Crispus Attucks (c.1723-1770) is often remembered as the first casualty of the American Revolution. In fact, others had died in previous incidents, but Attucks’s death during the King Street riot of March 5, 1770—later referred to as the Boston Massacre—earned him a place in the national narrative of America. In that skirmish between soldiers and citizens, Attucks was, as one poet later wrote, “the first one rent apart that liberty’s steam might flow; for our freedom now and forever, his head was the first laid low.” He was indeed among the “first to defy, and the first to die,” but it is equally important to examine his life. Who was this man? Beyond how he was labeled a “Mulatto” and sometimes identified by witnesses as “Indian,” what do we know about the life of Crispus Attucks?

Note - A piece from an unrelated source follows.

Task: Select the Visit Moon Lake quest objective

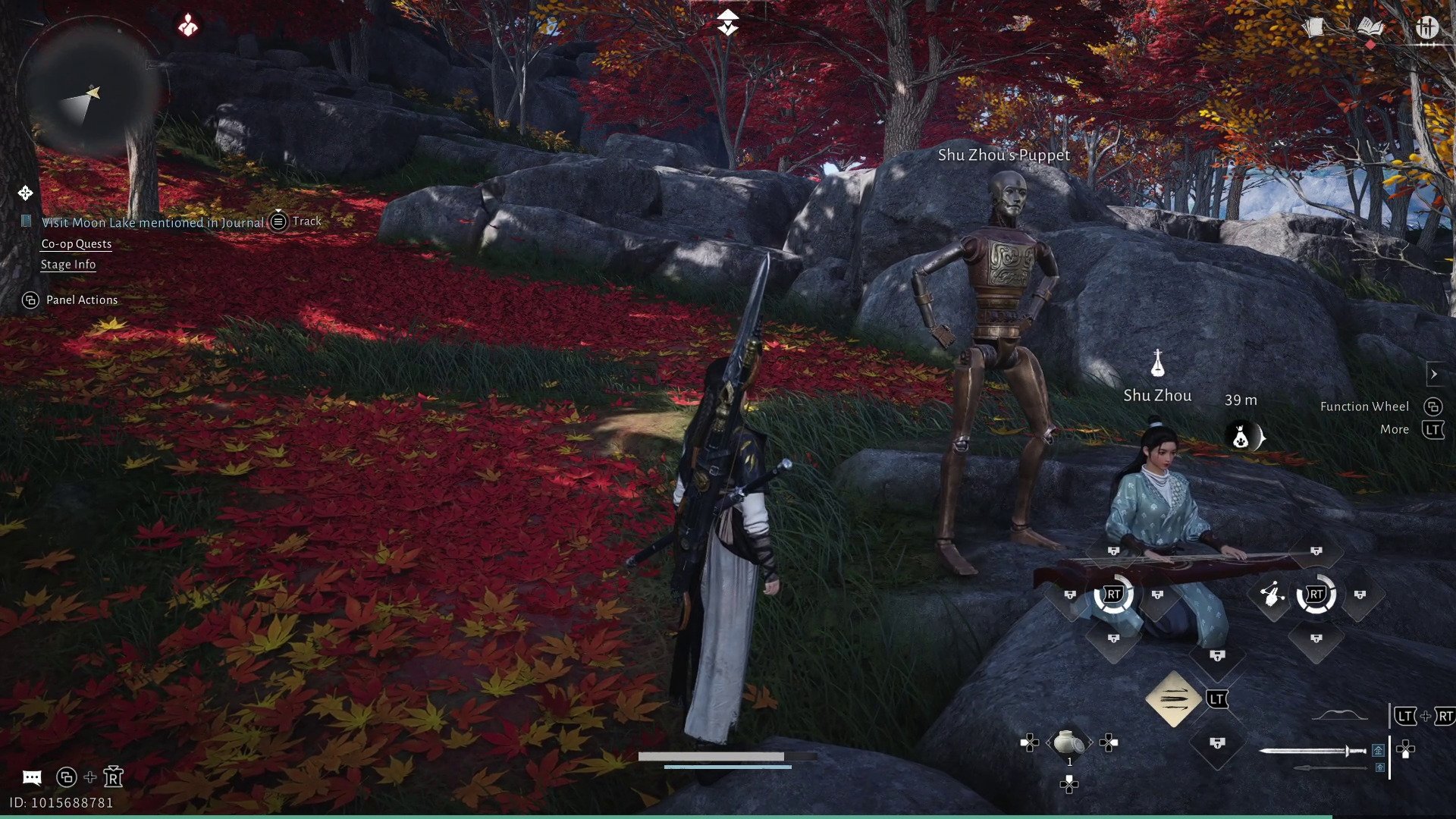Action: click(x=152, y=222)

Much can be learned from Attucks’s name alone. In 1643, theologian Roger Williams published a journal regarding his experiences with Native tribes, most notably the Narragansetts of the similarly named bay in Rhode Island. Included in his writings are helpful translations from English to that Native language and vice versa. His journal notes that “Auttuck” means deer. One “John Auttuck, Indian” was named in a warrant during King Philip’s War in 1676, and was subsequently captured and executed in Framingham, Massachusetts. The surname “Petterattuck” can also be found in William Barry’s history of Framingham. We can safely conclude that Native people of Massachusetts, and specifically in Framingham, used “Attucks” (or a variation of it) as a surname.
It is believed that Attucks was born into slavery due to his African ancestry. His first name “Crispus” refers to Flavius Julius Caesar of fourth-century Rome, and was almost certainly given to him by his master since it was common for owners to name slaves after Roman nobility or gods. However, Crispus was not a common name by any means.

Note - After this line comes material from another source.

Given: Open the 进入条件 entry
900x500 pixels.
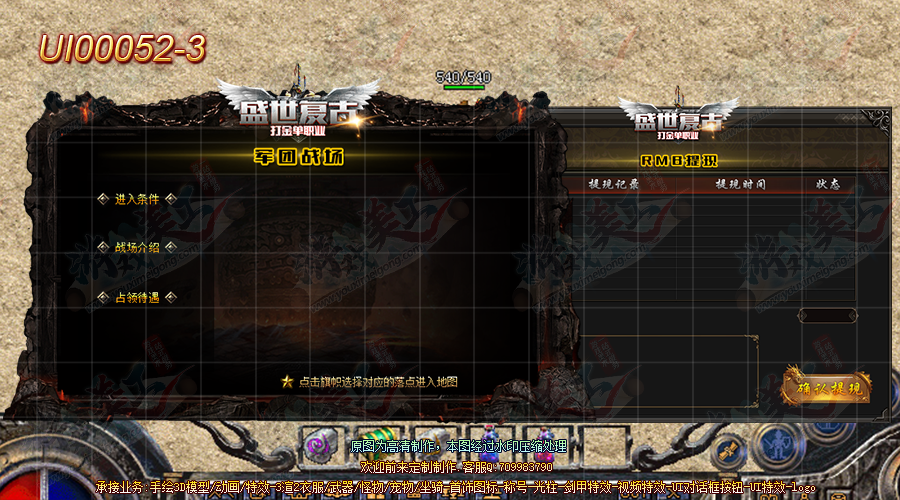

In his 1887 town history of Framingham, J.H. Temple tried to fill in big gaps in Attucks’s biography by collecting traditions from townspeople. With so much time having passed, the information Temple gathered might not be fully reliable, but he wrote that an Attucks family lived at the site of a cellar-hole near the edge of town, still visible as of 1887. According to a descendant of William Brown, Attucks was “well informed” and such a good judge of cattle he was “allowed to buy and sell upon his own judgement of their value.” Temple reported that Col. Joseph Buckminster sold Attucks to William Brown sometime around 1747.
Attucks next appears in an October 2, 1750, advertisement in the Boston Gazette:
Ran away from his master William Brown of Framingham, on the 30th of Sept. last, a Molatto Fellow, about 27 Years of Age, named Crispas, 6 Feet 2 Inches high, short curl’d Hair, his Knees nearer together than common; had on a light colour’d Bear-skin Coat, plain brown Fustian Jacket, or brown all-Wool one, new Buckskin Breeches, blue Yarn Stockings, and a checked woolen Shirt.
Whoever shall take up said Run-away, and convey him to his abovesaid Master, shall have ten Pounds, old Tenor Reward, and all necessary Charges paid. And all masters of Vessels and others, are hereby cautioned against concealing or carrying off said Servant on Penalty of the Law.
The advertisement appeared twice more, on November 13 and 20. Because the name “Crispas/Crispus” is so rare, and because this description of an unusually tall man matches testimony from the Massacre, historians believe this runaway was Crispus Attucks.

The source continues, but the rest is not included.